== TO DO ==
Can you set down, word for word, the part of the passage about Preston between "One article published" and "of the man.", inclusive?

------ DOCUMENT PASSAGE ------

One article published in September 2015 in a quarterly magazine called “Craftsmanship” takes it a step or two further and makes a statement the author likely didn’t understand the full import of. After writing that Preston “a polymath” was “trained as a chemical and nuclear engineer,” he wrote “Preston gives the impression of someone who lives in a constant state of improvisation.”

Someone who lives in a constant state of improvisation. However that turn of phrase might have been intended, it’s a perfect description of the man.

 “Started his first company at age 18, which he sold for $4.6 million at age 22”

Preston’s “first company” was Preston Glass Industries, which according to Luminati’s website, he founded in 1989, after “receiving an accelerated college education starting at the age of 12.” He claims he had become “a qualified master scientific glass blower” — a highly skilled crafter of scientific glass apparatus used in laboratories and glass parts for technology. It’s a profession people enter after education and apprenticeships.

------ COLLECTED MATERIAL ------

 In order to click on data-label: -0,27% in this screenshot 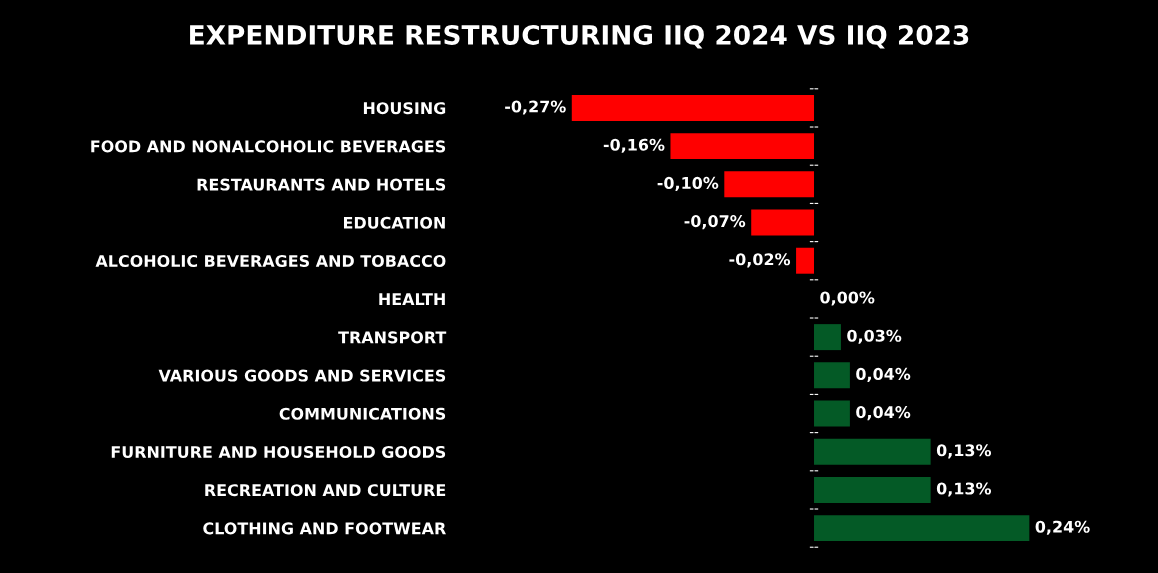, I will do `click(536, 108)`.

------

== OUTPUT ==
One article published in September 2015 in a quarterly magazine called “Craftsmanship” takes it a step or two further and makes a statement the author likely didn’t understand the full import of. After writing that Preston “a polymath” was “trained as a chemical and nuclear engineer,” he wrote “Preston gives the impression of someone who lives in a constant state of improvisation.”

Someone who lives in a constant state of improvisation. However that turn of phrase might have been intended, it’s a perfect description of the man.